Although Joyce rejected Catholic beliefs, the influence of his early training and education is pervasive in his work. The parallels between Biblical text and The Portrait of the Artist as a Young Man are abundant. As Cranly says to Stephen, "It is a curious thing, do you know, how your mind is supersaturated with the religion in which you say you disbelieve" (232).
The novel progresses in a way that seems Biblical in nature; thematically it compares with the creation and fall of man and/or Lucifer. In addition, the style is at times similar to Biblical text, using familiar rhythm, repetition, phrasing and imagery.
As with the Bible, Joyce begins his novel with the importance of the word. He then relates sensual impressions, as if a newly formed creature were experiencing the physical world. Then, as the center of his universe, Stephen also learns the meaning of words and the power of words.

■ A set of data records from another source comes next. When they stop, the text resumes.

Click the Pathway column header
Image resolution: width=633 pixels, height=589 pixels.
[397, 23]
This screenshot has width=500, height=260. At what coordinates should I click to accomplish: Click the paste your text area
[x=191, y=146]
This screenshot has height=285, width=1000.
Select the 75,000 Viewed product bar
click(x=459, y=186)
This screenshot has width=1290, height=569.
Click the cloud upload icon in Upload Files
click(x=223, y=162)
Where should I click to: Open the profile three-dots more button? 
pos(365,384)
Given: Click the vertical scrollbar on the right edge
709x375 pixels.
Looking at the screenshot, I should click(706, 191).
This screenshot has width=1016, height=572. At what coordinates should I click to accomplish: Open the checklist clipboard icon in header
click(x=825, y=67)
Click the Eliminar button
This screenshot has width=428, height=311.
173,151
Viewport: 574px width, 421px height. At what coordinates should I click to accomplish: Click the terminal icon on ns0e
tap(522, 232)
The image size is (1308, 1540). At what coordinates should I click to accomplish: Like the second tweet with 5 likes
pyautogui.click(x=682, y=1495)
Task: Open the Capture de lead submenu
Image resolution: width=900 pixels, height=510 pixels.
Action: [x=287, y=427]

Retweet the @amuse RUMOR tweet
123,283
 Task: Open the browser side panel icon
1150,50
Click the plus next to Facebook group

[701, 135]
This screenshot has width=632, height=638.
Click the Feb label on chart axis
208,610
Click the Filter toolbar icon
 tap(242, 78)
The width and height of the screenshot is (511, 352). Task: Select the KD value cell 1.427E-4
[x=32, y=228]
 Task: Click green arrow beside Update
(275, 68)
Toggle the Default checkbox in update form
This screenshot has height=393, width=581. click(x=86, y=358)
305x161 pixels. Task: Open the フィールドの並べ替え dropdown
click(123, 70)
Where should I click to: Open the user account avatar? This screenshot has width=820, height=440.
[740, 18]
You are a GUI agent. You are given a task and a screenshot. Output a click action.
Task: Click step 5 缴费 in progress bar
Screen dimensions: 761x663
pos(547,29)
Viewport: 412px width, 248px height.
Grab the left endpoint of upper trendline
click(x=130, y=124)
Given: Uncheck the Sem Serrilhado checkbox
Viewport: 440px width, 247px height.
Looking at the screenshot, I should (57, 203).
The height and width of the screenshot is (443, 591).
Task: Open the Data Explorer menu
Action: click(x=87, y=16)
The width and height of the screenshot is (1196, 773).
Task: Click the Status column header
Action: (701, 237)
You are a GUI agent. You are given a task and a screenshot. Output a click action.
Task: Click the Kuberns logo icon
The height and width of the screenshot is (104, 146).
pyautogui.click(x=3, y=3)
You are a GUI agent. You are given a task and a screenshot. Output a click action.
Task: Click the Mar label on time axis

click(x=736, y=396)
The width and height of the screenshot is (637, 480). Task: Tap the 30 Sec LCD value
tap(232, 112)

He is like Adam bringing order to things by giving them names. But Stephen's knowledge comes not only from the material world, he learns through a sudden-knowing, similar to spiritual understanding, a process Joyce calls intuitive or epiphany. His thirst for knowledge both intellectual and sensual brings him in conflict with his father (Jesuit and heavenly). He falls from grace and experiences hell (through the power of word and his very vivid imagination). Because of his terror of hell he responds at first with repentance, but after reflection, with defiance. At the end of the novel he leaves his homeland, his place of origin, and prepares to begin a new life in a new land.
In the beginning was the word. Throu...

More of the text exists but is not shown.